*** Opening Task inputs ***

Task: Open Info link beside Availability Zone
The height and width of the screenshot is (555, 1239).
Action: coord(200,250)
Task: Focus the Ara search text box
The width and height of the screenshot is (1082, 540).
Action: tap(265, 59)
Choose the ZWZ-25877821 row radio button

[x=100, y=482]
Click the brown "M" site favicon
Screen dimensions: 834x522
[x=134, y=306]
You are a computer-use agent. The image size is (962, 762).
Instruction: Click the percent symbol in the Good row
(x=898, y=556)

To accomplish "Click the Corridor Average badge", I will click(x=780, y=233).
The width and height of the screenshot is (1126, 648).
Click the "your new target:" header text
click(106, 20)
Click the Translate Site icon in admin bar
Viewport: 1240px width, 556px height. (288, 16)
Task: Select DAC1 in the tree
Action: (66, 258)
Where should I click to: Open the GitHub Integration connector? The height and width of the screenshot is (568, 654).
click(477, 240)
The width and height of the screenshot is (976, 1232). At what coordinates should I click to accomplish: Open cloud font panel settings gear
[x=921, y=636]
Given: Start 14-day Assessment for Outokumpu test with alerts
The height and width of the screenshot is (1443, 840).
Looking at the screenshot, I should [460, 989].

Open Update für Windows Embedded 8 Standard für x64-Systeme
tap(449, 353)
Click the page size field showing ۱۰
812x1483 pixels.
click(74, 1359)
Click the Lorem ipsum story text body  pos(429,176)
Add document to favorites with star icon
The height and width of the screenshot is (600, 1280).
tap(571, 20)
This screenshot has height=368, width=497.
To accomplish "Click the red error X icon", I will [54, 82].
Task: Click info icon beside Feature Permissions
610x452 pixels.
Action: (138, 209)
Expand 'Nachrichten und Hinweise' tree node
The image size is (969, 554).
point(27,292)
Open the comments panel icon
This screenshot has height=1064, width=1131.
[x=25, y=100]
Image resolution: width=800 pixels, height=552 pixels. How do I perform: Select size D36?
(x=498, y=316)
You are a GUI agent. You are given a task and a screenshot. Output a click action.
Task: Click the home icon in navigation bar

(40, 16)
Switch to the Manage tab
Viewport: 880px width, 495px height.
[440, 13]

*** Closing Task inputs ***

Could you give the data again, word for word?

Task: Open Info link beside Availability Zone
The height and width of the screenshot is (555, 1239).
Action: coord(200,250)
Task: Focus the Ara search text box
The width and height of the screenshot is (1082, 540).
Action: tap(265, 59)
Choose the ZWZ-25877821 row radio button

[x=100, y=482]
Click the brown "M" site favicon
Screen dimensions: 834x522
[x=134, y=306]
You are a computer-use agent. The image size is (962, 762).
Instruction: Click the percent symbol in the Good row
(x=898, y=556)

To accomplish "Click the Corridor Average badge", I will click(x=780, y=233).
The width and height of the screenshot is (1126, 648).
Click the "your new target:" header text
click(106, 20)
Click the Translate Site icon in admin bar
Viewport: 1240px width, 556px height. (288, 16)
Task: Select DAC1 in the tree
Action: (66, 258)
Where should I click to: Open the GitHub Integration connector? The height and width of the screenshot is (568, 654).
click(477, 240)
The width and height of the screenshot is (976, 1232). At what coordinates should I click to accomplish: Open cloud font panel settings gear
[x=921, y=636]
Given: Start 14-day Assessment for Outokumpu test with alerts
The height and width of the screenshot is (1443, 840).
Looking at the screenshot, I should [460, 989].

Open Update für Windows Embedded 8 Standard für x64-Systeme
tap(449, 353)
Click the page size field showing ۱۰
812x1483 pixels.
click(74, 1359)
Click the Lorem ipsum story text body  pos(429,176)
Add document to favorites with star icon
The height and width of the screenshot is (600, 1280).
tap(571, 20)
This screenshot has height=368, width=497.
To accomplish "Click the red error X icon", I will [54, 82].
Task: Click info icon beside Feature Permissions
610x452 pixels.
Action: (138, 209)
Expand 'Nachrichten und Hinweise' tree node
The image size is (969, 554).
point(27,292)
Open the comments panel icon
This screenshot has height=1064, width=1131.
[x=25, y=100]
Image resolution: width=800 pixels, height=552 pixels. How do I perform: Select size D36?
(x=498, y=316)
You are a GUI agent. You are given a task and a screenshot. Output a click action.
Task: Click the home icon in navigation bar

(40, 16)
Switch to the Manage tab
Viewport: 880px width, 495px height.
[440, 13]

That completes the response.